Seaham Colliery Pit Village (New Seaham) was constructed from the mid 1840s onwards and was virtually complete by the time of the 1880 disaster. Another street was built betweeen 1881 and 1891, called Viceroy Street in honour of the office held by the 6th.Marquess of Londonderry from 1886 to 1889. A final small row, Stewart Street (the family name of the Londonderrys), appeared between 1891 and 1895.
By the 1930s much of the housing at Seaham Colliery, cheap and cheerless to begin with, was well past its best and the village was earmarked for wholesale demolition under the Slum Clearance Act. Parkside estate was constructed at the end of that decade and most of the inhabitants transferred en masse to there in 1939/40. Knowing that Westlea and Eastlea council estates were planned to arise on the ruins of their village a few of the inhabitants decided to stay put and wait for the new houses. When war came they were joined by those made homeless in Seaham Harbour by German bombing. The Germans also managed to hit the colliery village, scoring a direct hit on the Seaton Colliery Inn after hours one night in October 1941 and killing the landlady and her friend (this author’s great aunt). Eventually the aptly-named Phoenix was constructed on the site.

(Stored entries)
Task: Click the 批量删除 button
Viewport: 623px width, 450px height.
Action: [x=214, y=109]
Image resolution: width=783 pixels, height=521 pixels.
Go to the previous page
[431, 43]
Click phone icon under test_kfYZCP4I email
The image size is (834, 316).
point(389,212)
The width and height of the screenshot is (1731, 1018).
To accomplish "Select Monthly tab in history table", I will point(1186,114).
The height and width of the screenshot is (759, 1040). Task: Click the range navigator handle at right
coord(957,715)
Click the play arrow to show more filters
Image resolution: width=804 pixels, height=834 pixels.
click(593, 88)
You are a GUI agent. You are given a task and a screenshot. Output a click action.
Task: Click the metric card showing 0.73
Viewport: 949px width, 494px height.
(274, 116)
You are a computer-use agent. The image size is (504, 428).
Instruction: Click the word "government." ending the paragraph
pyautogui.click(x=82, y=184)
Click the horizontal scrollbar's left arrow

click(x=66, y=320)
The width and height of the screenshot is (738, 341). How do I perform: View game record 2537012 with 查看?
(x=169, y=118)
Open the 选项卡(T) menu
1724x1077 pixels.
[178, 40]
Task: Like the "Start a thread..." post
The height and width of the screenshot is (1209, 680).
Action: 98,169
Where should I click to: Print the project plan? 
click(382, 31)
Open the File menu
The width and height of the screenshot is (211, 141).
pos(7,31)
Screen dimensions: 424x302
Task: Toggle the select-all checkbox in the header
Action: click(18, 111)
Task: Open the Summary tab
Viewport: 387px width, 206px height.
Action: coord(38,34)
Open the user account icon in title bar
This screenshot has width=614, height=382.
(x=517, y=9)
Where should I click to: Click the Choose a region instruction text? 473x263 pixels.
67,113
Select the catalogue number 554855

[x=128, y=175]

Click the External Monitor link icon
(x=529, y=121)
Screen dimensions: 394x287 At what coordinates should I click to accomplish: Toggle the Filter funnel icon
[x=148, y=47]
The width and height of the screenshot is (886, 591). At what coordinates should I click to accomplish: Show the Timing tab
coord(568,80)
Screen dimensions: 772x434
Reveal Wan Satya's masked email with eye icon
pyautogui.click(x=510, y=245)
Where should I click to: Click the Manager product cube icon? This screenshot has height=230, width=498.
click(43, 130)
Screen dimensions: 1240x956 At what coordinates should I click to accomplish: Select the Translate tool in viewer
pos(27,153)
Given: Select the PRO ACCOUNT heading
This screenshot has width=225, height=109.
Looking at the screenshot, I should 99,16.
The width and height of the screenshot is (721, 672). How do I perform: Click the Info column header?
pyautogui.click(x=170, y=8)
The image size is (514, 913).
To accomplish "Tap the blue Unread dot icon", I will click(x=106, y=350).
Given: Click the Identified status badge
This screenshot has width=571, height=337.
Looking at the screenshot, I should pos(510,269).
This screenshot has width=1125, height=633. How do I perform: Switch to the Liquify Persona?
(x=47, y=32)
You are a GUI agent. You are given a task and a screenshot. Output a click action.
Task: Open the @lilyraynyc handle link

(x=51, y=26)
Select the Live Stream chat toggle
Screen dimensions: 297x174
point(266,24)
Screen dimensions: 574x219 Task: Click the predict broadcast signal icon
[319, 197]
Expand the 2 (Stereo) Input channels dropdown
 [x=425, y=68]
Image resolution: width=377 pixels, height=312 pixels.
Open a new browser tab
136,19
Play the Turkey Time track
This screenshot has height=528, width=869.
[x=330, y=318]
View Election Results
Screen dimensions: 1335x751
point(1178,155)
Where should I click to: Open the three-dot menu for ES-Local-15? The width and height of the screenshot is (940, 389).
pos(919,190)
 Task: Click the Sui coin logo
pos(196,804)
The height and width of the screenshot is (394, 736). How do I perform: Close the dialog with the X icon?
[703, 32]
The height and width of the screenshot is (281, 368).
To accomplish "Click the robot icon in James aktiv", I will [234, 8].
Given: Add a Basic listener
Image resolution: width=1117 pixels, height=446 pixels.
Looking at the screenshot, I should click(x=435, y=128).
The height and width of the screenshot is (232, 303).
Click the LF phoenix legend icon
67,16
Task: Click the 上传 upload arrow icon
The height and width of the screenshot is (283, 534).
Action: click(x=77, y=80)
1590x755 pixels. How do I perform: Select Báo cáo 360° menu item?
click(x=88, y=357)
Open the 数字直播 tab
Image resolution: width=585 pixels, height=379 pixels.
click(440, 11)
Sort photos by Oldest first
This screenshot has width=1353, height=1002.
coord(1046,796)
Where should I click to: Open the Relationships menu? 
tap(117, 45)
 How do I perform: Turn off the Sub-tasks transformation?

EXERCISE TASKS:
**1)** Answer these questions from the passage on Seaham Colliery:
(a) What was the street built between 1881 and 1891 called?
(b) To which estate did most of the inhabitants transfer in 1939/40?
(c) Which building did the Germans hit directly in October 1941?
**2)** Repeat everything in the Seaham Colliery passage from "Seaham Colliery Pit" down to "1891 and 1895.".
None of the stored entries are used in these tasks.

SOLUTIONS BY TASK:
**1)**
(a) Viceroy Street
(b) Parkside estate
(c) The Seaton Colliery Inn

**2)**
Seaham Colliery Pit Village (New Seaham) was constructed from the mid 1840s onwards and was virtually complete by the time of the 1880 disaster. Another street was built betweeen 1881 and 1891, called Viceroy Street in honour of the office held by the 6th.Marquess of Londonderry from 1886 to 1889. A final small row, Stewart Street (the family name of the Londonderrys), appeared between 1891 and 1895.